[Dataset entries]

---+---

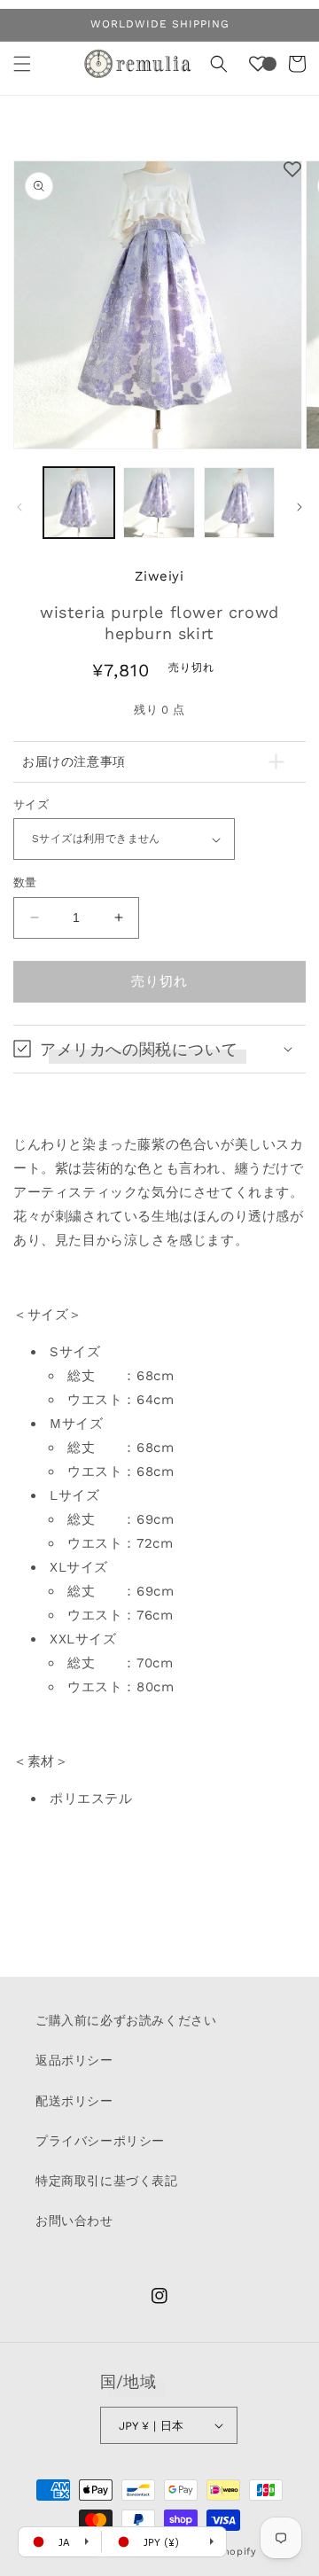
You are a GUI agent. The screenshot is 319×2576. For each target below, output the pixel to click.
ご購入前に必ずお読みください (125, 2020)
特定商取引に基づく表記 (106, 2181)
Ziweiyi (159, 576)
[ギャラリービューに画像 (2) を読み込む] (158, 502)
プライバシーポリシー (100, 2141)
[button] (22, 63)
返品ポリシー (74, 2060)
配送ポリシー (74, 2101)
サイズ (31, 804)
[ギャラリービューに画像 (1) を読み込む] (78, 502)
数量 (25, 882)
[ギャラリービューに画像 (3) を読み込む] (239, 502)
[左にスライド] (19, 507)
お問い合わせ (74, 2220)
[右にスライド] (299, 507)
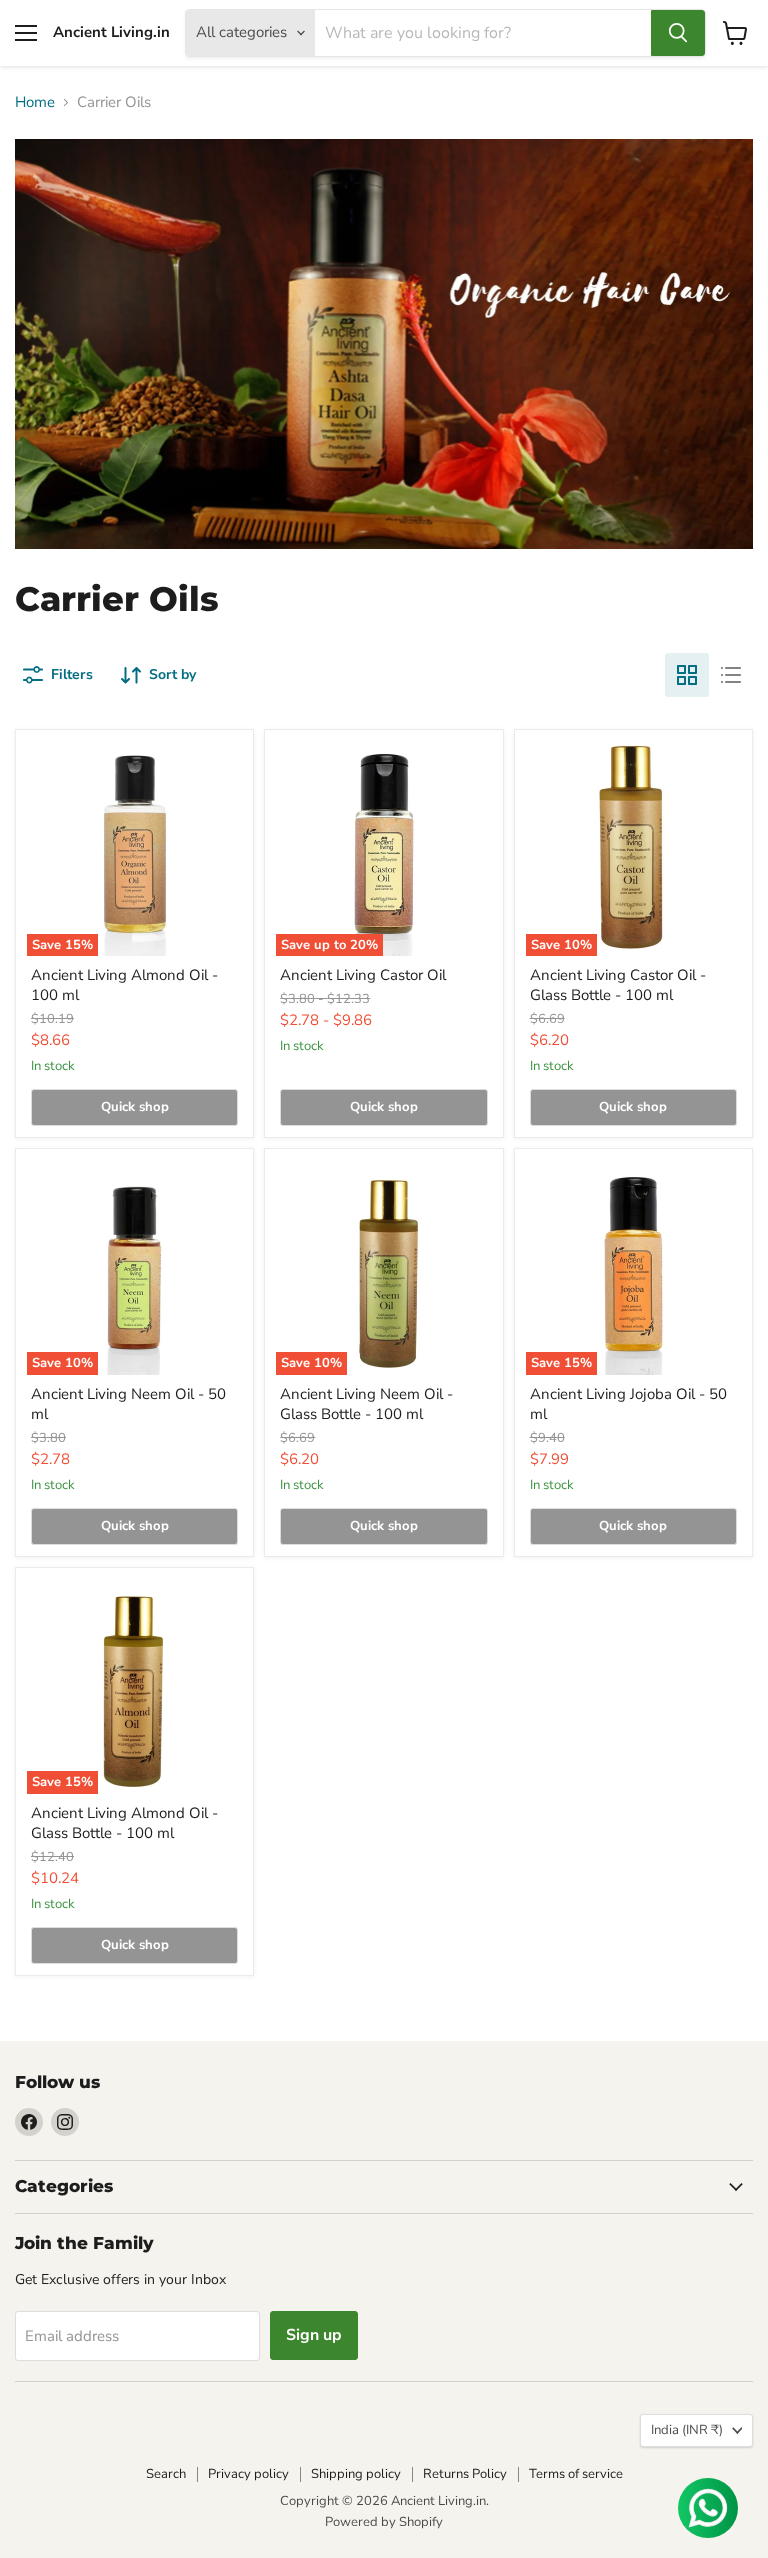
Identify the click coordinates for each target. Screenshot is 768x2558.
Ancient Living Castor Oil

---+---

> EXERCISE DIRECTIONS
None of the pictures should appear, though every line of the data above must be reproduced exactly.

> EXERCISE SOLUTION
You are a GUI agent. The screenshot is 319×2576. For each target below, output the pixel to click.
ご購入前に必ずお読みください (125, 2020)
特定商取引に基づく表記 (106, 2181)
Ziweiyi (159, 576)
[ギャラリービューに画像 (2) を読み込む] (158, 502)
プライバシーポリシー (100, 2141)
[button] (22, 63)
返品ポリシー (74, 2060)
配送ポリシー (74, 2101)
サイズ (31, 804)
[ギャラリービューに画像 (1) を読み込む] (78, 502)
数量 (25, 882)
[ギャラリービューに画像 (3) を読み込む] (239, 502)
[左にスライド] (19, 507)
お問い合わせ (74, 2220)
[右にスライド] (299, 507)
Identify the click coordinates for each target. Screenshot is 768x2558.
Ancient Living Castor Oil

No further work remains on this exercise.